As a side-note, Valley View is at 76% pass rate at third grade CST test for English, and this may mean their innovative dual-language immersion program does not yet show up in 3rd grade CST results dramatically. Anecdotally, however, parents with kids in that program think highly of it, so there must be quite some merit that doesn't get tested in standardized tests (e.g. Spanish proficiency, comfort with extended family, etc.). Clearly education is about more than API scores in English and Math.
Lets focus instead on preserving the quality of education kids have received in the past in Pleasanton, and hence support the schools and teachers as much as possible.
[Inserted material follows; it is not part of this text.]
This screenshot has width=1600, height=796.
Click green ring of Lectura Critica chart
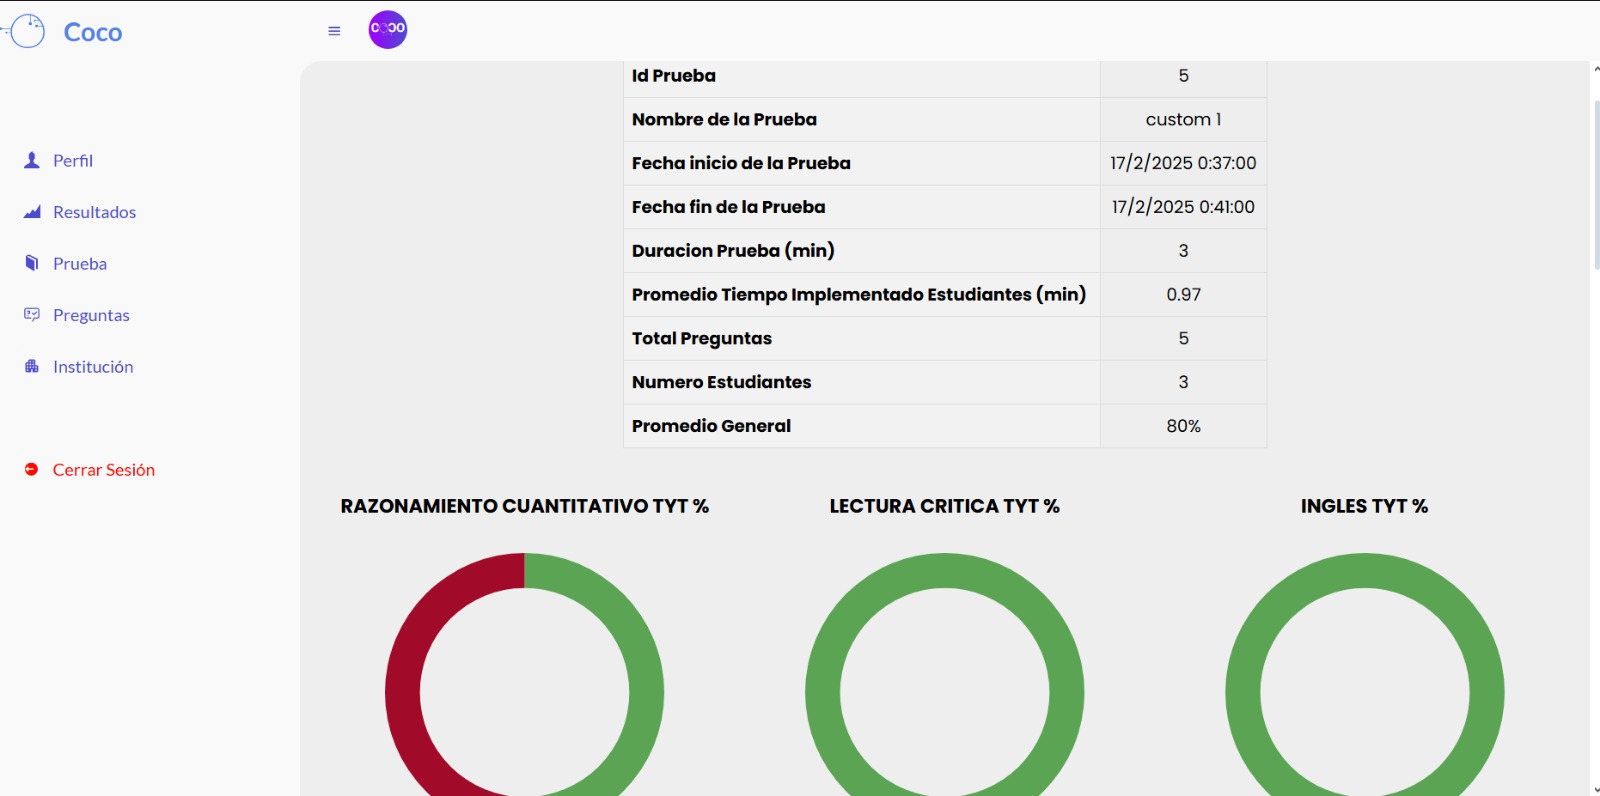[823, 690]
Posted by Test Scores Schmest Scores, a resident of the Country Fair neighborhood, on May 19, 2010 at 9:05 pm
We really need to not look at these test scores and try to read too much into them. I have seen most of the tests these kids take and I can tell you that, for the most part, they are measuring things like reading ability and memorization of trivial facts that they will soon forget.
When teachers try to get the kids to think and learn and figure out how to solve problems on their own they are bombarded by complaints from some parents (not all, but some). Our parent community is so paranoid about what will happen to their little angels if they do not graduate with a 4.0 that we are losing track of the bigger picture.
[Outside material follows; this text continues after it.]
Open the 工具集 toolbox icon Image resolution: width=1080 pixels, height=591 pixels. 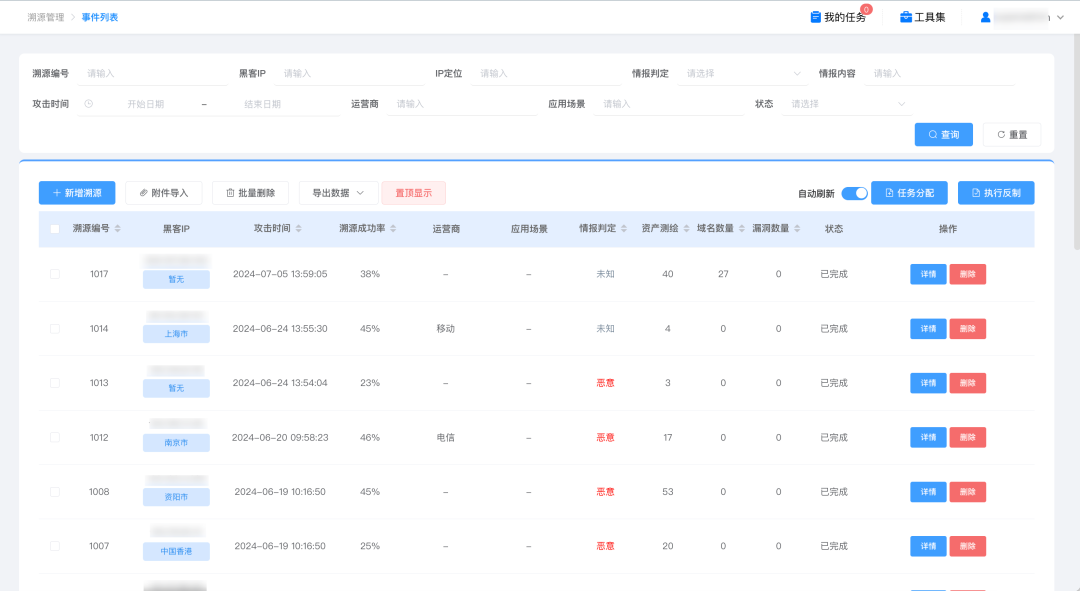click(906, 17)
It's obvious that PUSD has figured out how to take some well cared for literate kids and make them excel on some tests. That's all fine and dandy but that does not mean that the district has to fail in terms of creating kids that are lifelong learners and who are able to think critically. I am amazed sometimes at some of the demands that I hear coming out of the mouths of my friends when they talk about the teacher. It's always "The teacher should do this or the teacher should do that". I guess I should not be that surprised though since I do find myself shocked at how much these parents do for their kids.
We need to back off, we need to let them learn and grow and make mistakes. They need to learn how to get up and dust themselves off and try again. They need to feel the joy of truly mastering something in life. They need to understand that cheating is wrong and it's hurtful in the long run. They need to learn to work hard and realize that sometimes when you work hard you still don't end up where you want to be. We need to support the teachers, in fact we need to encourage their efforts to get our kids to think for themselves. We need to stop doing their homework and projects. We need to stop micromanaging them. And we need to protect them from the neurotic insanity that school can sometimes induce.
We have kids that test well in Pleasanton and we are lucky to have a very caring and smart group of educators. We need to move past the test and help our kids rise to the next level.
Posted by Caesar, a resident of the Vineyard Hills neighborhood, on May 21, 2010 at 5:11 pm
You seem to be fixated with my posts. Is this a sensitive area for you? You must be a teacher. Don't worry, the board will protect you. Let me know if I made any mistakes because I don't use a spell checker.